Ludwigshütte, Kulturdenkmal in Biedenkopf, Deutschland.
Ludwigshütte ist eine einstige Eisenschmelzanlage in Biedenkopf im Hessischen Hinterland, umgeben von Wäldern und flachen Tälern des Lahn-Dill-Gebiets. Das Dorf besteht aus Wohnhäusern, die eng um die historischen Produktionsbauten angeordnet sind.
Die Anlage wurde erstmals 1569 erwähnt und stand ab 1588 unter der Kontrolle des Landgrafen Ludwig IV. Sie war lange Zeit unter hessischer Verwaltung tätig, bis sich die regionale Grenzziehung 1866 änderte.
Die Siedlung entstand als Arbeitergemeinde rund um die Hütte, wo Handwerker und ihre Familien zusammenlebten. Die Häuser und Straßen zeigen noch heute die Struktur einer vom Bergbau geprägten Gemeinschaft.
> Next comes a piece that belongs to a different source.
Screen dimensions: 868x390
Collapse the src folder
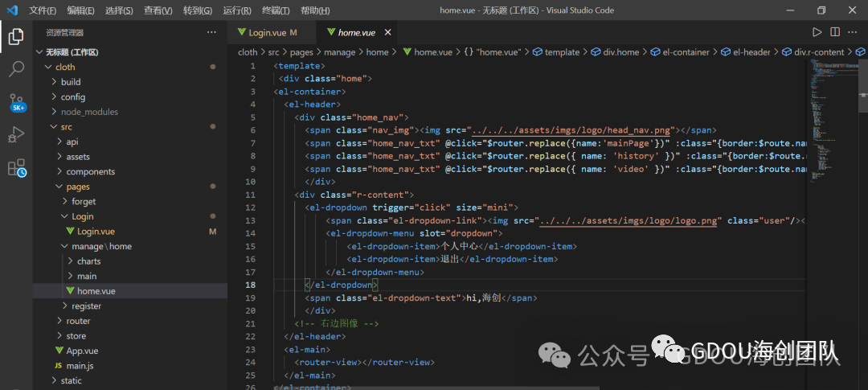66,127
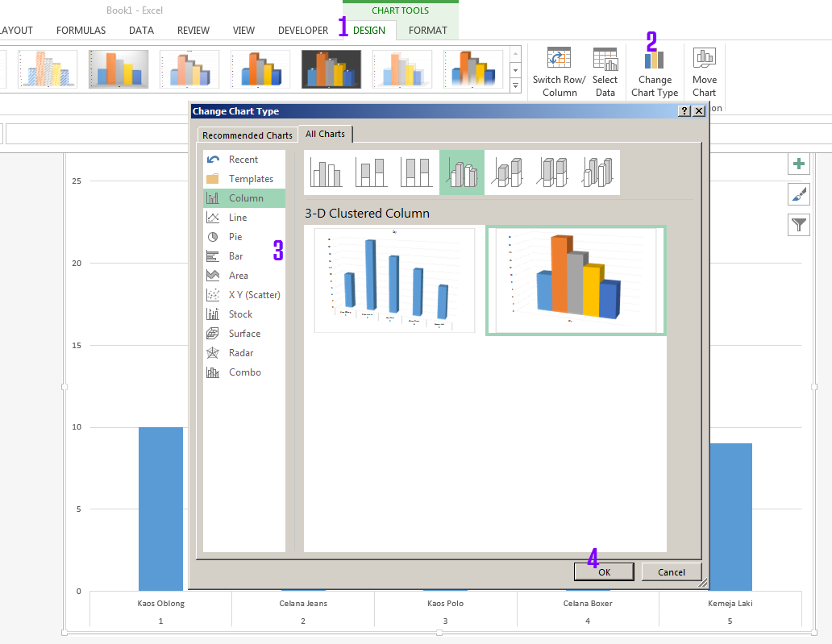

Das Dorf liegt an den Straßen Kreisstraße 109 und Bundesstraße 253, die Verbindungen zu benachbarten Städten ermöglichen. Regelmäßige Busverbindungen verbinden Ludwigshütte mit Marburg und Dillenburg.
1888 eröffnete hier die erste Emaillewerksanlage in Hessen-Nassau und dokumentierte den Übergang vom reinen Eisenwerk zu einem moderneren Produktionsbetrieb. Dieser Schritt machte die Hütte zu einem Vorreiter der regionalen Industrialisierung.